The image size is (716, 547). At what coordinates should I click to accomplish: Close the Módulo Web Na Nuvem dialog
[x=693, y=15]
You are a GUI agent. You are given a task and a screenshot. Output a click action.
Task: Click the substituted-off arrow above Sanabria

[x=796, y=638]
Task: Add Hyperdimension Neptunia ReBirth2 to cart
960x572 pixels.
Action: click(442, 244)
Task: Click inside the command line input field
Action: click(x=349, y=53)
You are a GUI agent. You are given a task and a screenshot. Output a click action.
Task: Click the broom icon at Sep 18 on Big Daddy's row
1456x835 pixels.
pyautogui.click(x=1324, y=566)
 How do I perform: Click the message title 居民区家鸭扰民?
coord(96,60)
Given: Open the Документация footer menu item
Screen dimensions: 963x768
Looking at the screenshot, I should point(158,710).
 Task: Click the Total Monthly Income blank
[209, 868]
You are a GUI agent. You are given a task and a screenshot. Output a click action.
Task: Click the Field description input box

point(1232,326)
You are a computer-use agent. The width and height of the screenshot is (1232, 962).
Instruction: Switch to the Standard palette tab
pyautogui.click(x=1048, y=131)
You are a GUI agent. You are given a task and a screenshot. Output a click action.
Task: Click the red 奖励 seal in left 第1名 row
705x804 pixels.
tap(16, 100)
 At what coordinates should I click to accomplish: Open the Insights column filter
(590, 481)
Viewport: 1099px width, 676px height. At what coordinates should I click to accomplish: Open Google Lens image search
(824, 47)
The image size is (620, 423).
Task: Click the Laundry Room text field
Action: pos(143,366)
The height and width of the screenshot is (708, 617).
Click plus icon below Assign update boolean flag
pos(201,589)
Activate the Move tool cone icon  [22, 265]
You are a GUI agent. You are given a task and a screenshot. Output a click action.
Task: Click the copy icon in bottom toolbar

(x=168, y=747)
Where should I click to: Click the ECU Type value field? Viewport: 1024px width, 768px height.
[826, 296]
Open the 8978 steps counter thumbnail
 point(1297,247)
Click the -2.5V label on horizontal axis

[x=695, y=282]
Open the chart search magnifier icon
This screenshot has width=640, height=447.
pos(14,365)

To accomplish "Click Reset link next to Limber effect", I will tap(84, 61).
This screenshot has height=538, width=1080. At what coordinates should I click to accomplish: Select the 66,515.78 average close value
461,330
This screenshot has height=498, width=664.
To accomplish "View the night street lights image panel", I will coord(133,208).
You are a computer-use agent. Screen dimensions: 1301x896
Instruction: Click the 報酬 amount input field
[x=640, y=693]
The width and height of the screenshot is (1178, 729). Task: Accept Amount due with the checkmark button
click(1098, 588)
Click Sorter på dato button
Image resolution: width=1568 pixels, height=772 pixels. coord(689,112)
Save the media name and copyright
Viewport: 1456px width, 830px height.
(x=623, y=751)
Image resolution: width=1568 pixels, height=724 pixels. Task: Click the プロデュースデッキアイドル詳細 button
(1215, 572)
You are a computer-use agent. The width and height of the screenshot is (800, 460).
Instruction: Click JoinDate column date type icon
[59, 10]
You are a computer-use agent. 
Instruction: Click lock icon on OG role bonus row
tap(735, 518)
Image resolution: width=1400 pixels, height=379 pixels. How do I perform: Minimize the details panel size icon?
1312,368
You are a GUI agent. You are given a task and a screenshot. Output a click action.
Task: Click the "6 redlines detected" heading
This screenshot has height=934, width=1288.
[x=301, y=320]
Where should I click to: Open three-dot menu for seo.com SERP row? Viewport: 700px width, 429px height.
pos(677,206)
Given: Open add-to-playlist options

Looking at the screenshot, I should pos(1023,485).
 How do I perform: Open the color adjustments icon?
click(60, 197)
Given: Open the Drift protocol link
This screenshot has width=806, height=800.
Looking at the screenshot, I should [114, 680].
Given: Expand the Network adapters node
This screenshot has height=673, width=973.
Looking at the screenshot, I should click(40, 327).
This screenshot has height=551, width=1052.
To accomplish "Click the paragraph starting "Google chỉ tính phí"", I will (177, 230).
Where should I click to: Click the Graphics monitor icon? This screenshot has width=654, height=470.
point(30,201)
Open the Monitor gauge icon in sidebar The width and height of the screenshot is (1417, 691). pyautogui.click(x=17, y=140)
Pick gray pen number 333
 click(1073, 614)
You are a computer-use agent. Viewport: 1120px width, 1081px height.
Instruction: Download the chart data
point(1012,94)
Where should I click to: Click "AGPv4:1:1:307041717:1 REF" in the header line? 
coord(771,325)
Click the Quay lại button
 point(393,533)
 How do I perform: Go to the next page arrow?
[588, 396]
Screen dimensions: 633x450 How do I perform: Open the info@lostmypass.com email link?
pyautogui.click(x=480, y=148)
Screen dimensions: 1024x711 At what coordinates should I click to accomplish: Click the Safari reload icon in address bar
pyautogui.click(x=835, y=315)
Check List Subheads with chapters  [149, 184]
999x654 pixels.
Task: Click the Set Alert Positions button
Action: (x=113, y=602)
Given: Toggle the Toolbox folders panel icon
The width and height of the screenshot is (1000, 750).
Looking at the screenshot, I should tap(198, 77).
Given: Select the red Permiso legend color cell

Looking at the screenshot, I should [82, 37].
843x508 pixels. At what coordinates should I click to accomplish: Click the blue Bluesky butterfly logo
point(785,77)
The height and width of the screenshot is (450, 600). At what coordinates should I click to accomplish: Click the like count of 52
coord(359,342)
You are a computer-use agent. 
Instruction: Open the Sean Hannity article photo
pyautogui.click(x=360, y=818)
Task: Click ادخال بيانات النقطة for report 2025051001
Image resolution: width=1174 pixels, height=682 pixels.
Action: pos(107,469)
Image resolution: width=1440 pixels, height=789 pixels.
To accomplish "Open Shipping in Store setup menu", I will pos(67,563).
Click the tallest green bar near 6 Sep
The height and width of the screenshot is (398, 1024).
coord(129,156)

> _Your instructions_
Transcribe the listing shown above in full and without change.

> _Written answer_
The image size is (716, 547). At what coordinates should I click to accomplish: Close the Módulo Web Na Nuvem dialog
[x=693, y=15]
You are a GUI agent. You are given a task and a screenshot. Output a click action.
Task: Click the substituted-off arrow above Sanabria

[x=796, y=638]
Task: Add Hyperdimension Neptunia ReBirth2 to cart
960x572 pixels.
Action: click(442, 244)
Task: Click inside the command line input field
Action: click(x=349, y=53)
You are a GUI agent. You are given a task and a screenshot. Output a click action.
Task: Click the broom icon at Sep 18 on Big Daddy's row
1456x835 pixels.
pyautogui.click(x=1324, y=566)
 How do I perform: Click the message title 居民区家鸭扰民?
coord(96,60)
Given: Open the Документация footer menu item
Screen dimensions: 963x768
Looking at the screenshot, I should point(158,710).
 Task: Click the Total Monthly Income blank
[209, 868]
You are a GUI agent. You are given a task and a screenshot. Output a click action.
Task: Click the Field description input box

point(1232,326)
You are a computer-use agent. The width and height of the screenshot is (1232, 962).
Instruction: Switch to the Standard palette tab
pyautogui.click(x=1048, y=131)
You are a GUI agent. You are given a task and a screenshot. Output a click action.
Task: Click the red 奖励 seal in left 第1名 row
705x804 pixels.
tap(16, 100)
 At what coordinates should I click to accomplish: Open the Insights column filter
(590, 481)
Viewport: 1099px width, 676px height. At what coordinates should I click to accomplish: Open Google Lens image search
(824, 47)
The image size is (620, 423).
Task: Click the Laundry Room text field
Action: pos(143,366)
The height and width of the screenshot is (708, 617).
Click plus icon below Assign update boolean flag
pos(201,589)
Activate the Move tool cone icon  [22, 265]
You are a GUI agent. You are given a task and a screenshot. Output a click action.
Task: Click the copy icon in bottom toolbar

(x=168, y=747)
Where should I click to: Click the ECU Type value field? Viewport: 1024px width, 768px height.
[826, 296]
Open the 8978 steps counter thumbnail
 point(1297,247)
Click the -2.5V label on horizontal axis

[x=695, y=282]
Open the chart search magnifier icon
This screenshot has width=640, height=447.
pos(14,365)

To accomplish "Click Reset link next to Limber effect", I will tap(84, 61).
This screenshot has height=538, width=1080. At what coordinates should I click to accomplish: Select the 66,515.78 average close value
461,330
This screenshot has height=498, width=664.
To accomplish "View the night street lights image panel", I will coord(133,208).
You are a computer-use agent. Screen dimensions: 1301x896
Instruction: Click the 報酬 amount input field
[x=640, y=693]
The width and height of the screenshot is (1178, 729). Task: Accept Amount due with the checkmark button
click(1098, 588)
Click Sorter på dato button
Image resolution: width=1568 pixels, height=772 pixels. coord(689,112)
Save the media name and copyright
Viewport: 1456px width, 830px height.
(x=623, y=751)
Image resolution: width=1568 pixels, height=724 pixels. Task: Click the プロデュースデッキアイドル詳細 button
(1215, 572)
You are a computer-use agent. The width and height of the screenshot is (800, 460).
Instruction: Click JoinDate column date type icon
[59, 10]
You are a computer-use agent. 
Instruction: Click lock icon on OG role bonus row
tap(735, 518)
Image resolution: width=1400 pixels, height=379 pixels. How do I perform: Minimize the details panel size icon?
1312,368
You are a GUI agent. You are given a task and a screenshot. Output a click action.
Task: Click the "6 redlines detected" heading
This screenshot has height=934, width=1288.
[x=301, y=320]
Where should I click to: Open three-dot menu for seo.com SERP row? Viewport: 700px width, 429px height.
pos(677,206)
Given: Open add-to-playlist options

Looking at the screenshot, I should pos(1023,485).
 How do I perform: Open the color adjustments icon?
click(60, 197)
Given: Open the Drift protocol link
This screenshot has width=806, height=800.
Looking at the screenshot, I should [114, 680].
Given: Expand the Network adapters node
This screenshot has height=673, width=973.
Looking at the screenshot, I should click(40, 327).
This screenshot has height=551, width=1052.
To accomplish "Click the paragraph starting "Google chỉ tính phí"", I will (177, 230).
Where should I click to: Click the Graphics monitor icon? This screenshot has width=654, height=470.
point(30,201)
Open the Monitor gauge icon in sidebar The width and height of the screenshot is (1417, 691). pyautogui.click(x=17, y=140)
Pick gray pen number 333
 click(1073, 614)
You are a computer-use agent. Viewport: 1120px width, 1081px height.
Instruction: Download the chart data
point(1012,94)
Where should I click to: Click "AGPv4:1:1:307041717:1 REF" in the header line? 
coord(771,325)
Click the Quay lại button
 point(393,533)
 How do I perform: Go to the next page arrow?
[588, 396]
Screen dimensions: 633x450 How do I perform: Open the info@lostmypass.com email link?
pyautogui.click(x=480, y=148)
Screen dimensions: 1024x711 At what coordinates should I click to accomplish: Click the Safari reload icon in address bar
pyautogui.click(x=835, y=315)
Check List Subheads with chapters  [149, 184]
999x654 pixels.
Task: Click the Set Alert Positions button
Action: (x=113, y=602)
Given: Toggle the Toolbox folders panel icon
The width and height of the screenshot is (1000, 750).
Looking at the screenshot, I should tap(198, 77).
Given: Select the red Permiso legend color cell

Looking at the screenshot, I should [82, 37].
843x508 pixels. At what coordinates should I click to accomplish: Click the blue Bluesky butterfly logo
point(785,77)
The height and width of the screenshot is (450, 600). At what coordinates should I click to accomplish: Click the like count of 52
coord(359,342)
You are a computer-use agent. 
Instruction: Open the Sean Hannity article photo
pyautogui.click(x=360, y=818)
Task: Click ادخال بيانات النقطة for report 2025051001
Image resolution: width=1174 pixels, height=682 pixels.
Action: pos(107,469)
Image resolution: width=1440 pixels, height=789 pixels.
To accomplish "Open Shipping in Store setup menu", I will pos(67,563).
Click the tallest green bar near 6 Sep
The height and width of the screenshot is (398, 1024).
coord(129,156)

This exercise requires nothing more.